Billy Lynn's Long Halftime WalkHow did this novel sneak up on me? It’s a Lee Boudreaux title from Ecco, which makes it even more surprising that I didn’t read this gem in galley. All Lee Boudreaux does is publish one amazing book after another—to wit, Patrick DeWitt’s The Sisters Brothers, Ron Rash’s The Cove. And now, Billy Lynn’s Long Halftime Walk.

Big statement time: This may be the best American title I’ve read in years–certainly it’s among the best social novels I’ve read recently. If this book isn’t considered for major awards, I will lose what’s left of my faith in the awards. A lot of people are going to call this partisan fiction, but they’ll be missing the point. Like it or not, this book says a lot about the American way of life.

I keep hearing it referred to as a satire in the realm of Catch-22, but I don’t think that does it justice, either. Fountain is a storyteller first, and a social critic second, which is how he manages to absorb the reader so fully. While Billy’s interior dialogues are brilliant, what makes this novel so three-dimensional is the pure, tactile, sensory overload of it. Because Fountain is such a fine writer, you feel this story with your whole body—all the adrenaline, and tension, and nausea, and self-consciousness, and status awareness, and cold realization of it all. The novel is a veritable decoupage of physical sensation—from the stadium lights to the acid taste of bitterness, from the woozy discomfiture of a Jack Daniels hangover, to the galloping heartbeat of unfettered carnality. This novel lives in your bones.

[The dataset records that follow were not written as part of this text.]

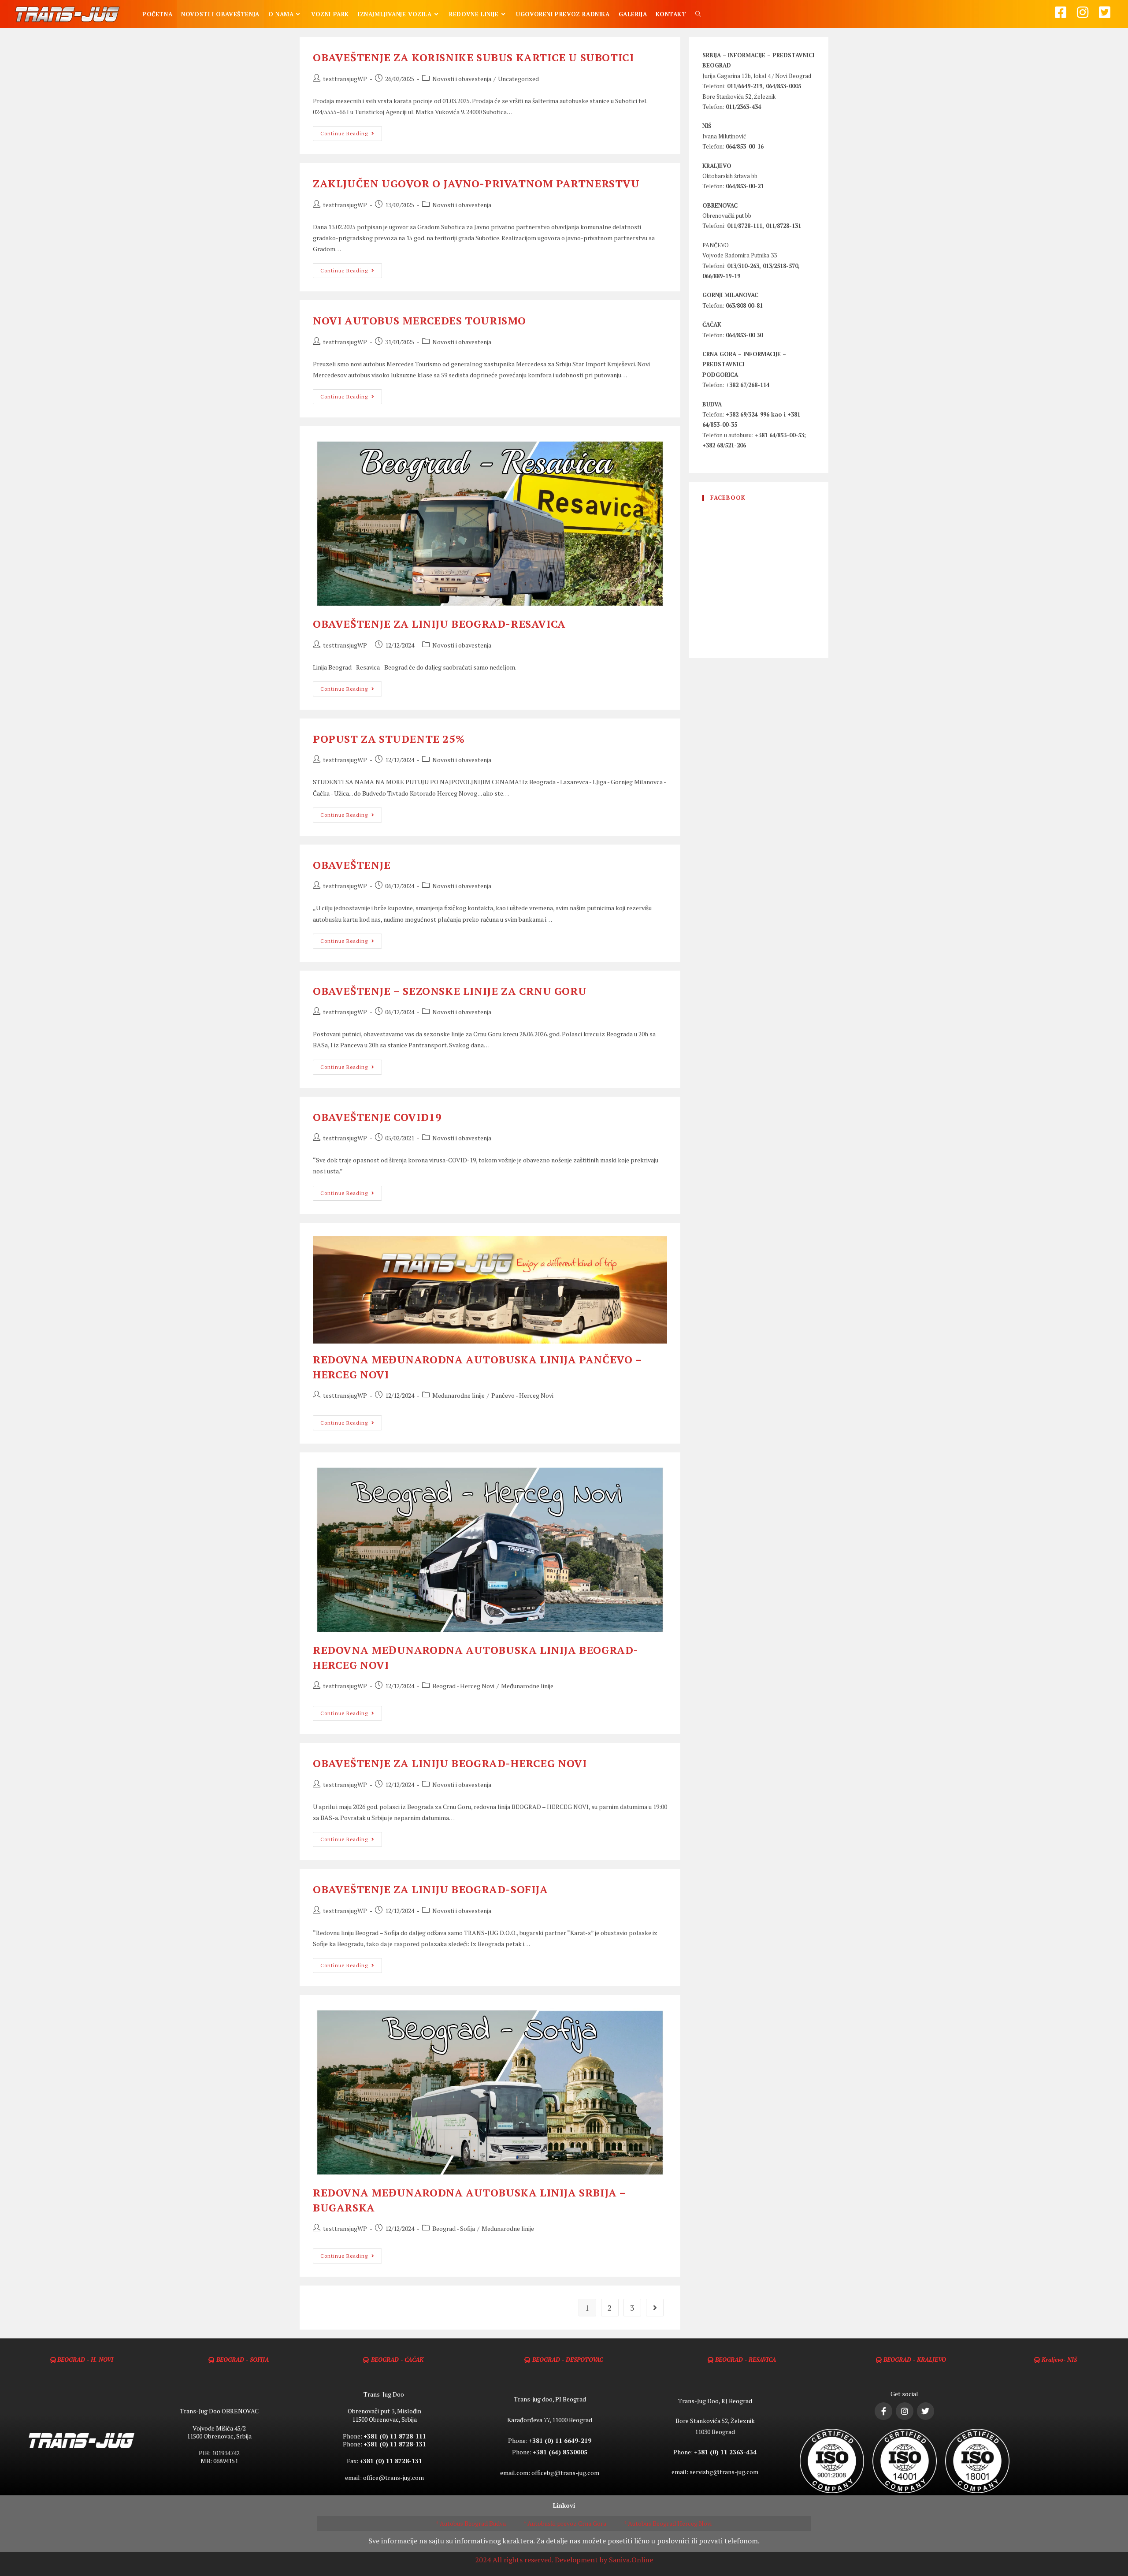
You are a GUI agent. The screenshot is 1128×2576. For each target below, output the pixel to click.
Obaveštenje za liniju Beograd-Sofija (430, 1889)
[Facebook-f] (883, 2411)
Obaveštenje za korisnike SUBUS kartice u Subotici (473, 57)
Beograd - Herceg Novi (463, 1686)
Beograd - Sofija (453, 2228)
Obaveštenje (352, 865)
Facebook (728, 498)
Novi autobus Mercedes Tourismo (419, 320)
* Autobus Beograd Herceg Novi (668, 2523)
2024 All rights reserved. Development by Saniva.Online (564, 2560)
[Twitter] (926, 2411)
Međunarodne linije (458, 1395)
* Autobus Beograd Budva (471, 2523)
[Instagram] (904, 2411)
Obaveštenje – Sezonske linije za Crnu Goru (449, 991)
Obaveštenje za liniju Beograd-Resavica (439, 624)
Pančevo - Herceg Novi (522, 1395)
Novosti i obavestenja (461, 78)
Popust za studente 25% (388, 739)
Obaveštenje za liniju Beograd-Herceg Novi (450, 1763)
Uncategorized (518, 78)
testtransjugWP (345, 78)
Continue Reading (351, 131)
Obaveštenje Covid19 (377, 1117)
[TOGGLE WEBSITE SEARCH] (698, 14)
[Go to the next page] (655, 2307)
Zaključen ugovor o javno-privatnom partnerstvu (476, 183)
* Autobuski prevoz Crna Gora (564, 2523)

Fountain tackles the big unwieldy subjects of Iraq, the war on terror, class, consumerism, partisan politics, you name it, and he does it all with one tiny aperture, a single point-of-view, a single location, and in real time. Not to mention sentences that crackle without distracting. Oh, and Fountain never hits a false note, something very few writers can sustain for 300 pages. Just so I don’t sound like a complete smoke-blower, one might argue that the novel feels a little repetitive at times—but I’m not the one. This novel rocked me hard.

I’ve never read Fountain’s debut collection, Brief Encounters with Che Guevara, but you can bet it just made my TBR list.